For every entry, reproduce the wording exactly and omit any image it holds.

** Opening Source material block **

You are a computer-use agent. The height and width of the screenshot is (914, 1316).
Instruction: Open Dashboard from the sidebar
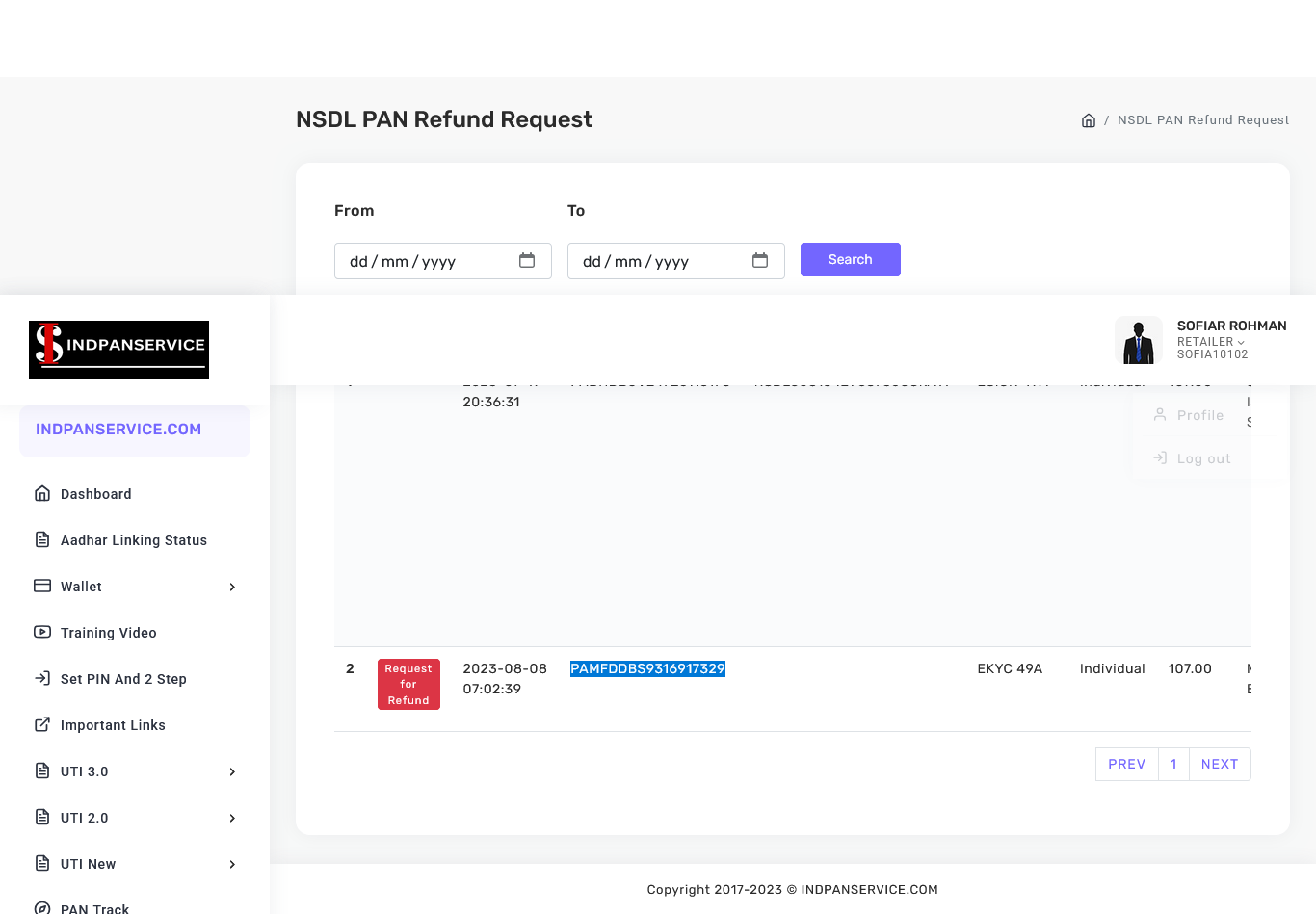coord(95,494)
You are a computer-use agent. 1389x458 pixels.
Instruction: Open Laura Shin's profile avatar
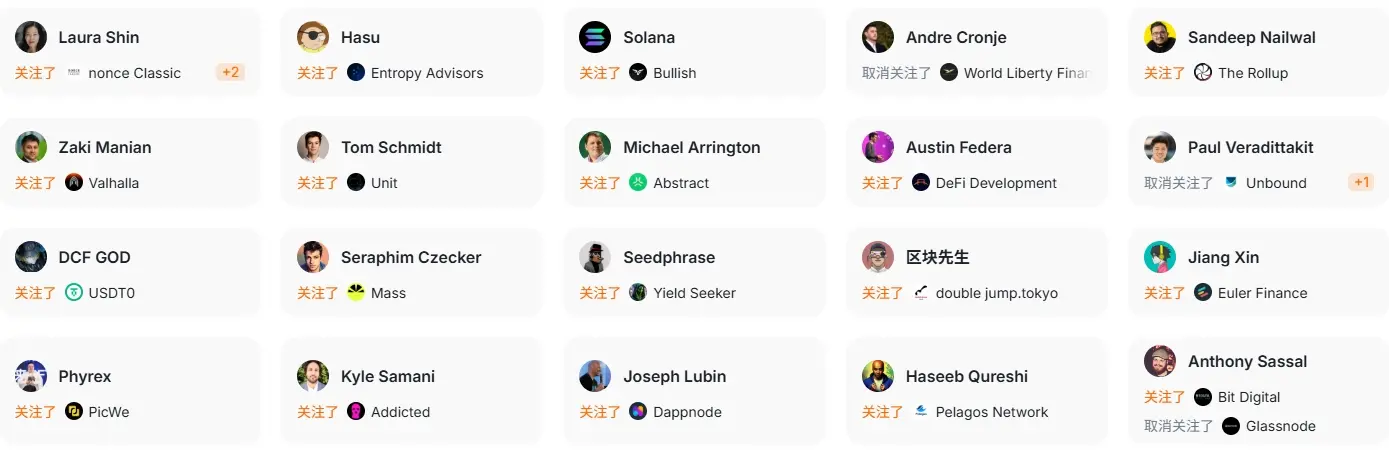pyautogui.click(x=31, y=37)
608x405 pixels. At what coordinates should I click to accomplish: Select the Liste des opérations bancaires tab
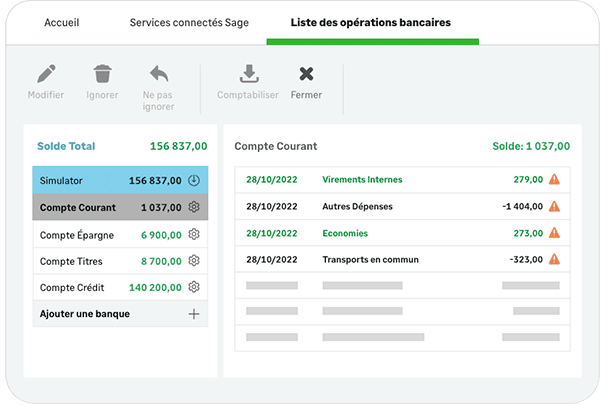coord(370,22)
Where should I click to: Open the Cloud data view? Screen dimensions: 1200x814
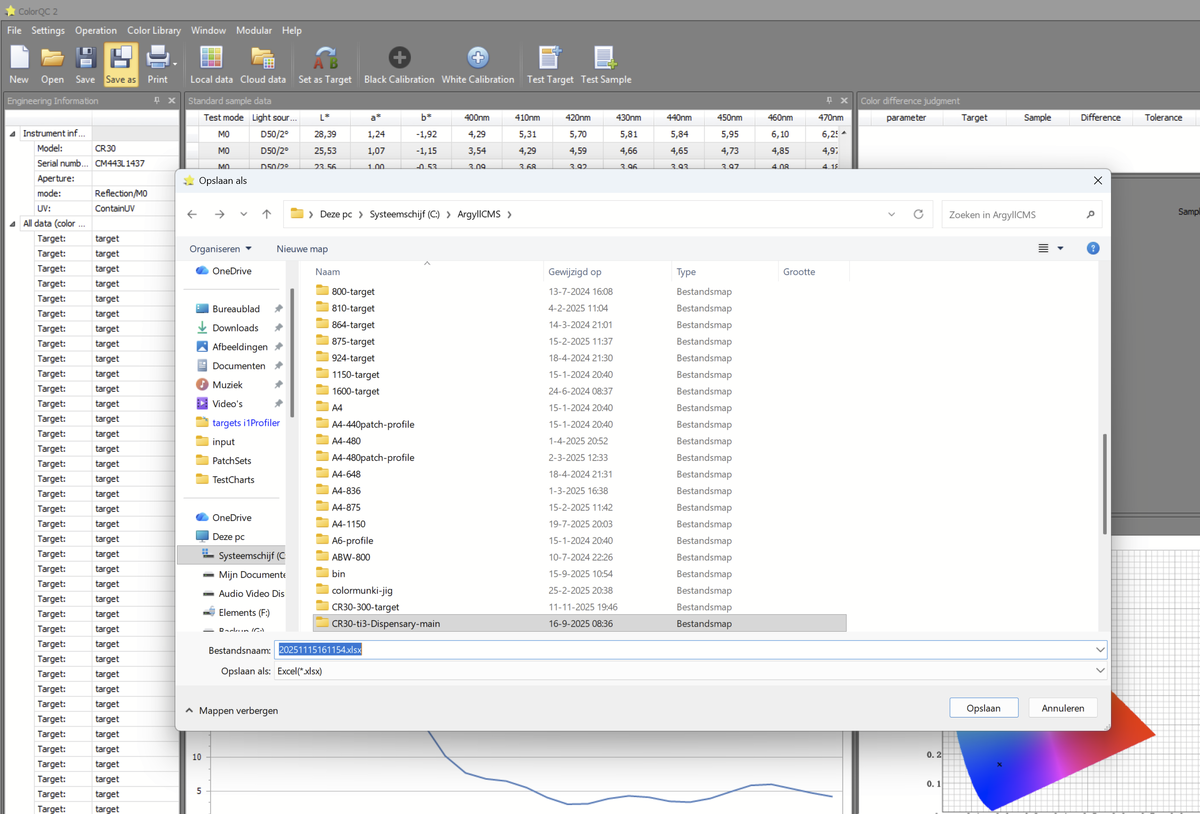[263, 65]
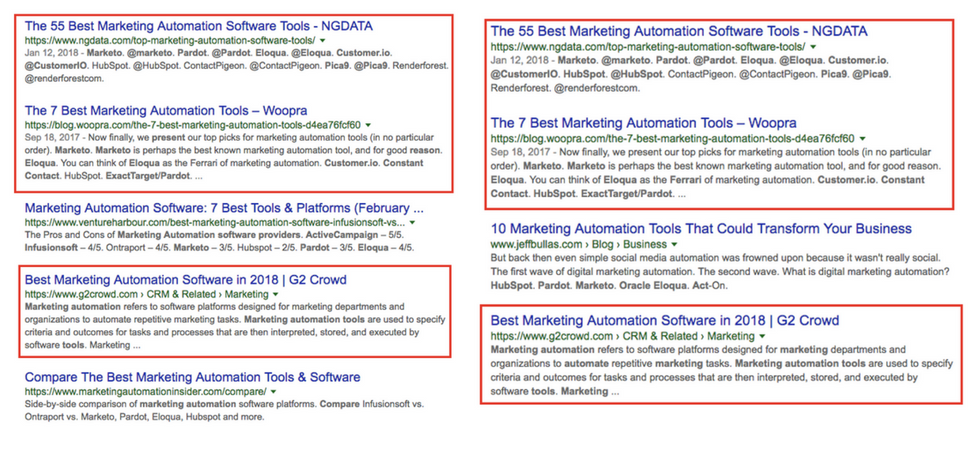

** Closing Source material block **

### [Solution to this problem]
You are a computer-use agent. The height and width of the screenshot is (914, 1316).
Instruction: Open Dashboard from the sidebar
coord(95,494)
You are a computer-use agent. 1389x458 pixels.
Instruction: Open Laura Shin's profile avatar
pyautogui.click(x=31, y=37)
608x405 pixels. At what coordinates should I click to accomplish: Select the Liste des opérations bancaires tab
coord(370,22)
Where should I click to: Open the Cloud data view? Screen dimensions: 1200x814
[263, 65]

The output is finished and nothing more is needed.